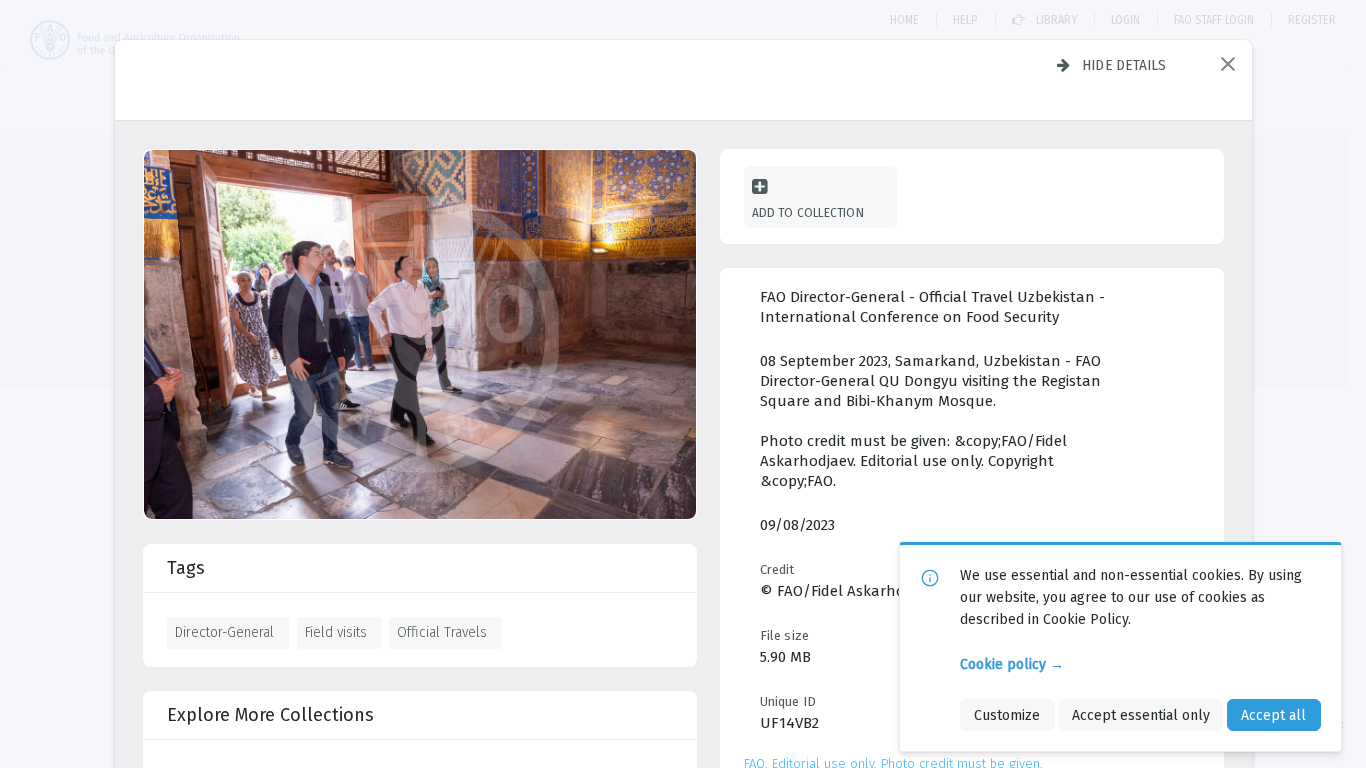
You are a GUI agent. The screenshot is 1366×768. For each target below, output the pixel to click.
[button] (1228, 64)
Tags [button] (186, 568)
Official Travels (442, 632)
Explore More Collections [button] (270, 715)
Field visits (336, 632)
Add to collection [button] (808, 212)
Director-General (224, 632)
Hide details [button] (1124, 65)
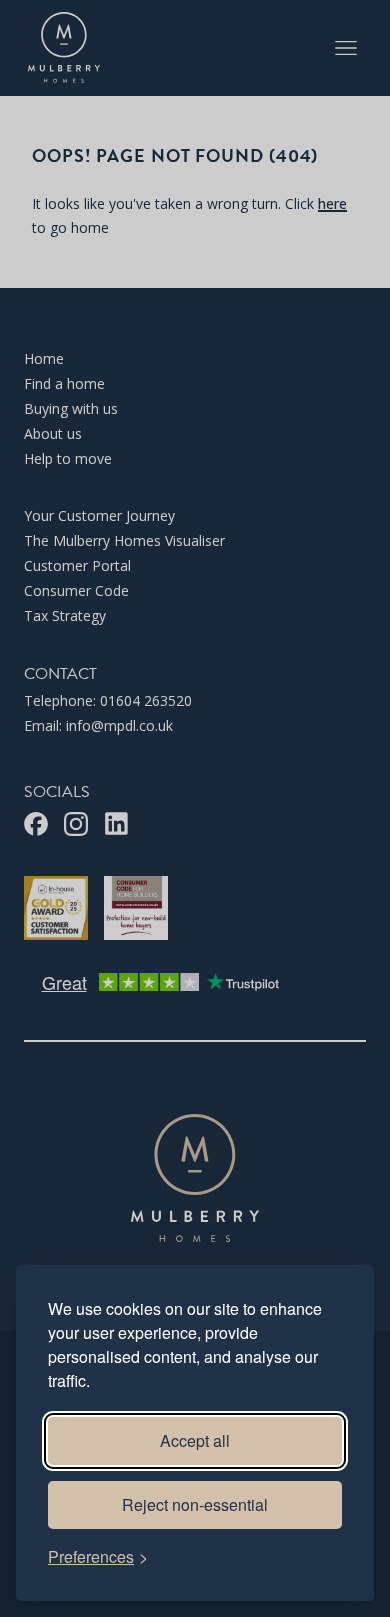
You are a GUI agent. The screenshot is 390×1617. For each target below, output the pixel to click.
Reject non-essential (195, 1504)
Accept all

┄┄┄┄┄┄

● **About this exercise**
Reproduce all entries exactly. Pictures do not belong in the copy.

● **Result**
You are a GUI agent. The screenshot is 1366×768. For each target below, output the pixel to click.
[button] (1228, 64)
Tags [button] (186, 568)
Official Travels (442, 632)
Explore More Collections [button] (270, 715)
Field visits (336, 632)
Add to collection [button] (808, 212)
Director-General (224, 632)
Hide details [button] (1124, 65)
You are a GUI agent. The screenshot is 390×1617. For each target below, output the pixel to click.
Reject non-essential (195, 1504)
Accept all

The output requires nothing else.